Last year in Reviews of Modern Physics, Krausz wrote that while many expect that photons will become the most powerful tools for computing, “the advance of science and technology by research on electrons is by no means over. On the contrary, it is just beginning.” He expects the field soon to be able to steer electrons inside molecules wherever a researcher might desire, sampling conditions or changing them.
“With disease, it always has its origin in some electronic motion; somewhere in the DNA or an organelle, something breaks. If we want to understand illness at the most fundamental level, we must be able to look at electronic motions,” Krausz says. “Another example: You could ask yourself what are the limitations of electronics. Today electrons switch billions of times per second in a computer. So my personal belief is that the ultimate limits will be close to light frequencies.” And that, he says, would mean a leap in switching speeds by a factor of a thousand.
Already some new science has emerged. A team from the University of Colorado at Boulder, led by the wife-husband team of Margaret Murnane and Henry Kapteyn, used laser light to smack molecules of two nitrogen atoms joined to four oxygen atoms, causing vibration. By probing the atoms with combinations of attosecond and femtosecond pulses, the scientists were able to deduce how the electrons sloshed among energy levels with each cycle of vibration that stretched and then squashed the molecules. Other work has led to the first snapshot of the electron orbitals of a two-atom nitrogen molecule, N2.
The assemblages that do such things are not, strictly speaking, as elegant to look at as, say, a giant accelerator or a telescope. An attosecond layout on a lab bench is more of a labyrinth, but one of extraordinarily precise passages. It starts simply enough, with a specialized laser in a metal box about a foot wide and two feet long. Next are rank after rank of mirrors, narrow tubes, wiggling electric field gauntlets, steel chambers and glass light-beam conduits no thicker than angel-hair pasta. Here and there are pumps working hard to keep vital stretches in near-vacuum conditions at the same time that puffs of gas are emitted. “Physics is a collection of good tricks and bad jokes,” says Phil Bucksbaum, a Stanford University physicist. “And we play a lot of tricks on nature in this field.”
This isn’t Big Physics, but it’s not cheap either. The one-room laboratory of theoretical chemist Stephen Leone in the Lawrence Berkeley National Laboratory cost perhaps $5 million, including roughly $750,000 for the laser. “Each of those chirped mirror compressors is maybe $10,000,” said Phillip Nagel, a University of California, Berkeley graduate student working in Leone’s lab, as he pointed at an array that would look fine in a pinball machine.
Leone and his students have been trying for several years to put a stopwatch on a molecule of sulfur hexafluoride as it falls apart after being smacked by an attosecond-class pulse.
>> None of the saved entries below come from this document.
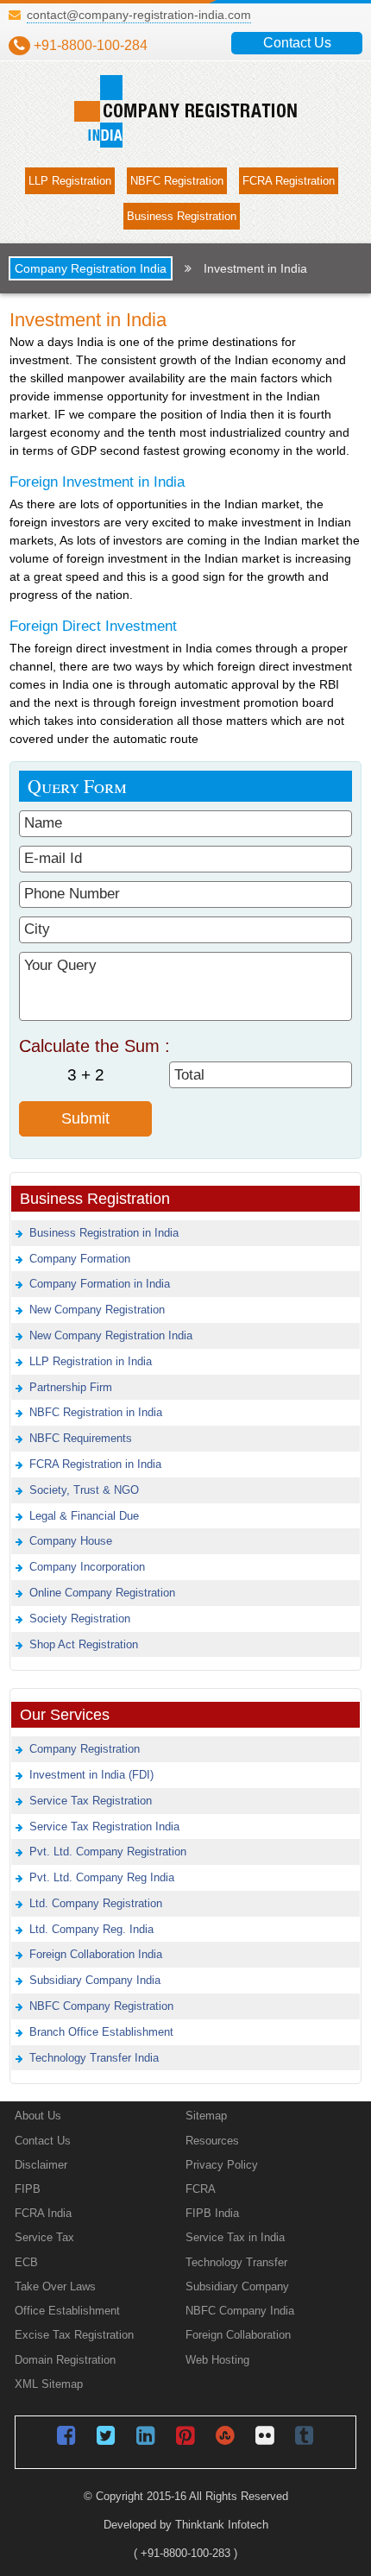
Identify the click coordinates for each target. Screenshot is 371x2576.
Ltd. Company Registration (95, 1903)
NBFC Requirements (80, 1438)
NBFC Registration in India (95, 1412)
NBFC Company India (240, 2310)
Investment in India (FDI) (91, 1774)
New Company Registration (97, 1309)
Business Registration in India (104, 1232)
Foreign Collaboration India (95, 1954)
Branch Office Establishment (101, 2031)
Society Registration (79, 1618)
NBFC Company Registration (101, 2006)
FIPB (28, 2188)
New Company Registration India (110, 1335)
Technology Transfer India (94, 2057)
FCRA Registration (288, 180)
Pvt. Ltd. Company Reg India (101, 1877)
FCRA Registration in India (95, 1464)
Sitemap (206, 2115)
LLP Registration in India (90, 1361)
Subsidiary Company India (94, 1980)
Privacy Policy (222, 2164)
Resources (212, 2140)
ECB (26, 2262)
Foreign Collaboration (238, 2334)
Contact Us (297, 42)
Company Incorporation (87, 1566)
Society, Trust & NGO (84, 1489)
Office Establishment (67, 2310)
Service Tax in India (235, 2237)
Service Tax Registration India (104, 1826)
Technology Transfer (236, 2262)
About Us (38, 2115)
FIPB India (212, 2213)
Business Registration (181, 216)
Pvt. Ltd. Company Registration (107, 1851)
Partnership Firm (70, 1387)
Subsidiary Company (237, 2286)
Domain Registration (65, 2359)
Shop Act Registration (83, 1644)
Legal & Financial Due (84, 1515)
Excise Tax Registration (74, 2334)
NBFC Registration (176, 180)
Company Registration (84, 1748)
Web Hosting (217, 2359)
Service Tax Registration (90, 1800)
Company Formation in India (99, 1283)
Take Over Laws (55, 2286)
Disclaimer (41, 2164)
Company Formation (79, 1258)
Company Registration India (91, 268)
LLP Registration (69, 180)
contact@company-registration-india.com (139, 15)
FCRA (201, 2188)
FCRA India (43, 2213)
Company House (70, 1540)
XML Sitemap (49, 2384)
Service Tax (44, 2237)
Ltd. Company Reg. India (91, 1929)
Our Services (65, 1714)
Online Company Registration (102, 1592)
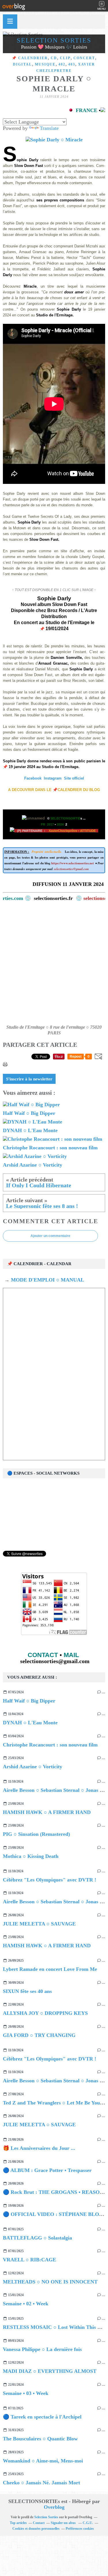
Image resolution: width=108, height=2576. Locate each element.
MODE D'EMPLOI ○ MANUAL (47, 1280)
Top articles (18, 2523)
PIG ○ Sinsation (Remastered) (36, 1834)
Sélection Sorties (54, 40)
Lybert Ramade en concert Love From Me (50, 1969)
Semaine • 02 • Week (25, 2303)
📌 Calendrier (30, 58)
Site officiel (74, 778)
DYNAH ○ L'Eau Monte (30, 1722)
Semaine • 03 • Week (25, 2393)
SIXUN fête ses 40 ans (27, 1991)
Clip (65, 58)
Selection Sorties (46, 2517)
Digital (22, 64)
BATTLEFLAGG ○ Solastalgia (37, 2238)
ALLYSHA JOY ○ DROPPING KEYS (45, 2013)
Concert (84, 58)
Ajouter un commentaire (50, 1236)
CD (54, 58)
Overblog (54, 2507)
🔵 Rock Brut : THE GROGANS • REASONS (54, 2192)
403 (71, 64)
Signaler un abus (64, 2523)
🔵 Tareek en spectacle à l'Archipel (42, 2417)
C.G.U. (88, 2523)
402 (61, 64)
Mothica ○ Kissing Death (30, 1856)
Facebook (32, 778)
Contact (39, 2523)
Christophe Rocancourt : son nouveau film (50, 1745)
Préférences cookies (80, 2529)
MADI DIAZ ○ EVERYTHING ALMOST (49, 2371)
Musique (45, 64)
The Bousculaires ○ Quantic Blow (40, 2439)
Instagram (53, 778)
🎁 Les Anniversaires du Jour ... (39, 2148)
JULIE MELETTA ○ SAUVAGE (39, 1924)
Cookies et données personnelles (36, 2529)
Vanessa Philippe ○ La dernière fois (42, 2349)
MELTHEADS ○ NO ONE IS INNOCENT (50, 2282)
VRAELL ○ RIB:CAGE (29, 2260)
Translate (49, 128)
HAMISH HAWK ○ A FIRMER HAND (47, 1812)
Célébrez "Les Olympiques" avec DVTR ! (49, 1880)
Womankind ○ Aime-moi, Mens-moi (43, 2461)
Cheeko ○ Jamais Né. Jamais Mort (41, 2482)
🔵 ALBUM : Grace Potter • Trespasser (47, 2170)
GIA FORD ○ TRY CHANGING (39, 2035)
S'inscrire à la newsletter (29, 1079)
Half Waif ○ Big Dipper (29, 1701)
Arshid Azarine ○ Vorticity (32, 1766)
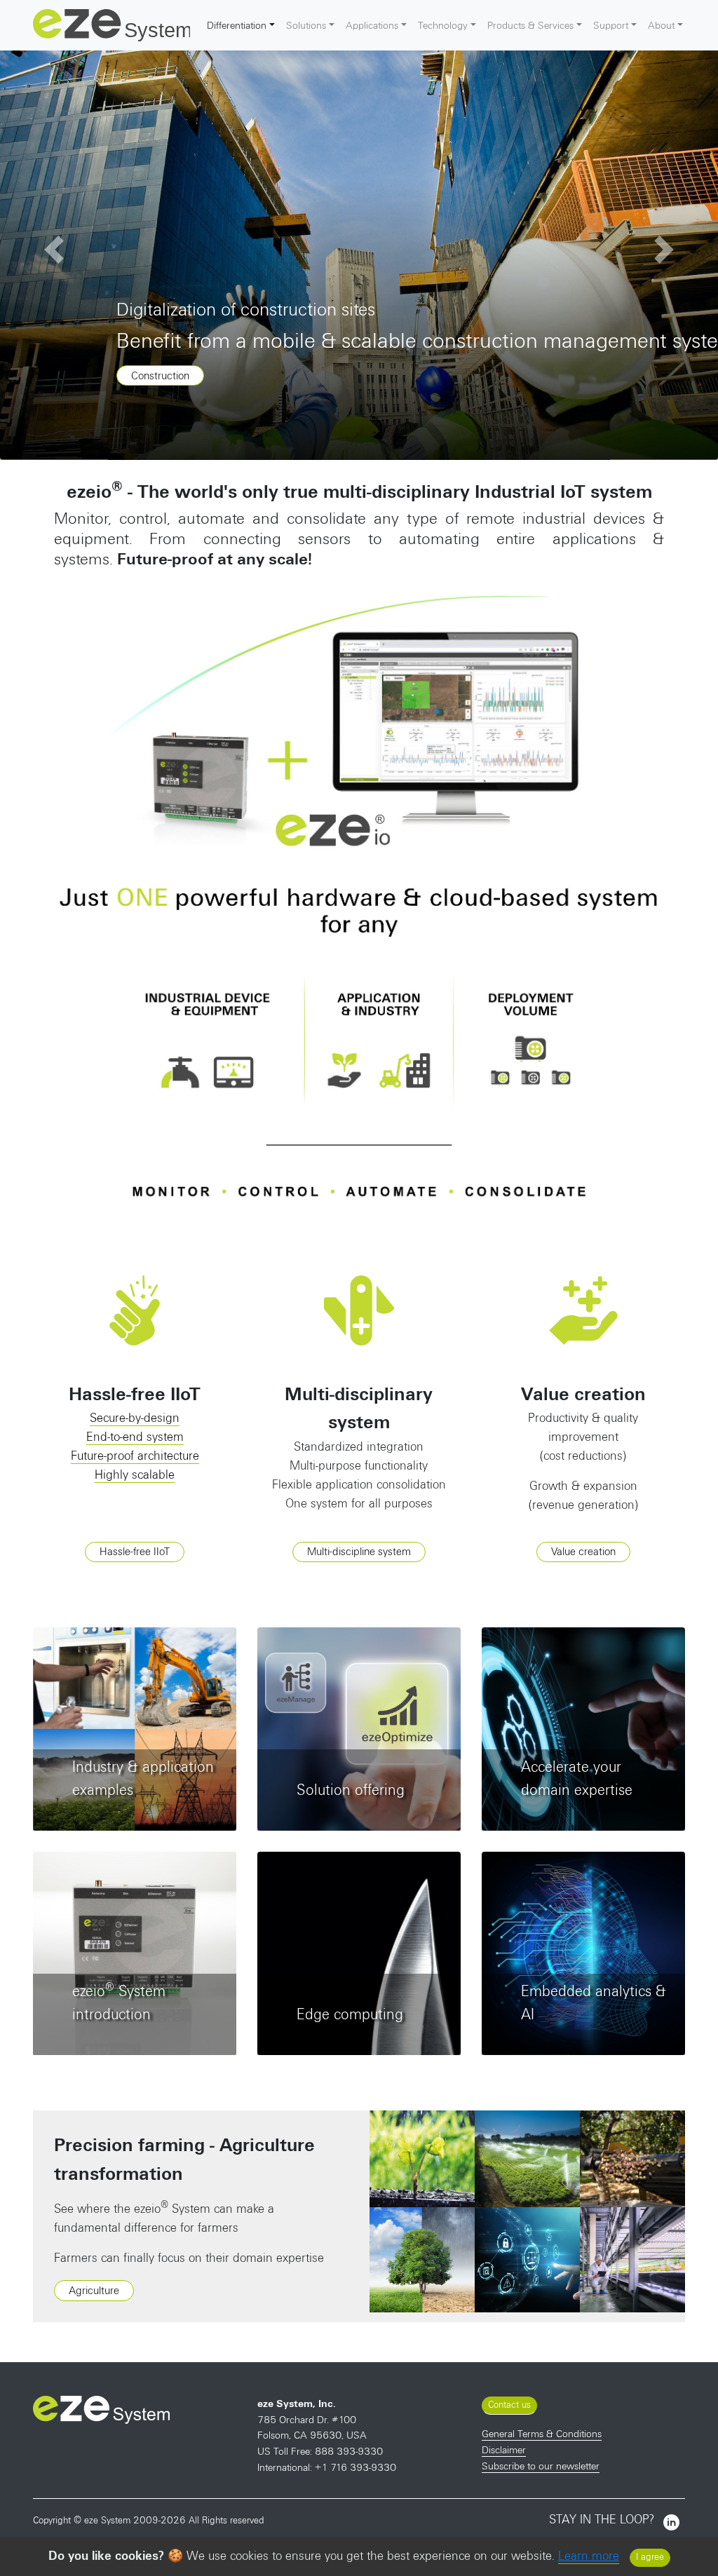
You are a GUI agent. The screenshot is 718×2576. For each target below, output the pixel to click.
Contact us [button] (509, 2405)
“This will be new science, and it will be a good demonstration,” Leone says. “The thing about this molecule is that if you ionize it — just knock one electron out — it totally upsets the whole bond structure.”
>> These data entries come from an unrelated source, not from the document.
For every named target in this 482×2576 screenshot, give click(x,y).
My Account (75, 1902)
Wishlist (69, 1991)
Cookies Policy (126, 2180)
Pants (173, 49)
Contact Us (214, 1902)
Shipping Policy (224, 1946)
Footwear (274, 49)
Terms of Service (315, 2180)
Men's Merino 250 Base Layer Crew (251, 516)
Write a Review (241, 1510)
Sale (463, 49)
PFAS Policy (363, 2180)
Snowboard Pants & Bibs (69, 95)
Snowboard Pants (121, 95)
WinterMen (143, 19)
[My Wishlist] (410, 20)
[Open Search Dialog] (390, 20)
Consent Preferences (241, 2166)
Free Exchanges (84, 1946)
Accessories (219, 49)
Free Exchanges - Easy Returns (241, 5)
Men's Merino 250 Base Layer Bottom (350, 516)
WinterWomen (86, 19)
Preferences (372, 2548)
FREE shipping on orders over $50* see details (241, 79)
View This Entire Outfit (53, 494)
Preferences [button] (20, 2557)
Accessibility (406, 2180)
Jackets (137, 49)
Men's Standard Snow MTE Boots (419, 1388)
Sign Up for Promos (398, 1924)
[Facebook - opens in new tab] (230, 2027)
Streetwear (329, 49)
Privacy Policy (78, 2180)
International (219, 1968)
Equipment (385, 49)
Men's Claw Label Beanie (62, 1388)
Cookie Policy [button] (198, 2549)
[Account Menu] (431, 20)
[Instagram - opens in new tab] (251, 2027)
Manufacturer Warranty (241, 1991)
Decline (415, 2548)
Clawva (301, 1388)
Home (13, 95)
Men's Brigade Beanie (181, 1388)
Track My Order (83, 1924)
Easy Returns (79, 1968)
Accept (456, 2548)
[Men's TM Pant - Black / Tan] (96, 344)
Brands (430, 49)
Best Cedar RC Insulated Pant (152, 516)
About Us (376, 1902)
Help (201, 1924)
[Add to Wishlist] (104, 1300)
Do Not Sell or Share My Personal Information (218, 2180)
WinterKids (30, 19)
A close look at this one test provides a taste of how the whole field works. The molecule starts out as a sulfur atom nestled among six of fluorine. But how much time elapses before SF6 becomes the ion SF6+ and then becomes drifting pieces of SF4 or smaller pieces? And, more important, after the moment of ionization, when and in what order do remaining electrons begin unlashing the bonds that held the molecule together? If such things can be learned in this simple system, it would help lead to the creation of new, complex chemical systems and products that take full advantage of the capacity of atoms to rearrange and recombine.
To find out, Leone and his group tune their laser and its downstream system of chirped mirrors and other gadgets to produce infrared pulses about seven femtoseconds (7,000 attoseconds) long. The pulses first pass through a cloud of neon gas — about a billion atoms’ worth — in a sturdy steel vacuum chamber. As they do so, the neon atoms each suffer the sort of fate that Corkum first imagined nearly two decades ago.
Electrons in vulnerable orbitals get yanked far from the atoms’ nuclei and then smashed back in. Each rattled neon atom spits its brief package of ultraviolet rays as the electrons recombine. The result is that the onrushing laser beam’s pulses continue on their way, each carrying within it a far-ultraviolet pulse about 450 attoseconds in duration.
Filters then separate and isolate the attosecond pulses. These are given the job of being pump pulses. Each is directed down another conduit to a second, near-vacuum reaction chamber a few feet away. There, each blasts through a waiting wisp of SF6 molecules, ionizing them. The pulses are so short that Leone and his team know exactly when the ionization occurs. Thus they have a time zero for their atomic stopwatch.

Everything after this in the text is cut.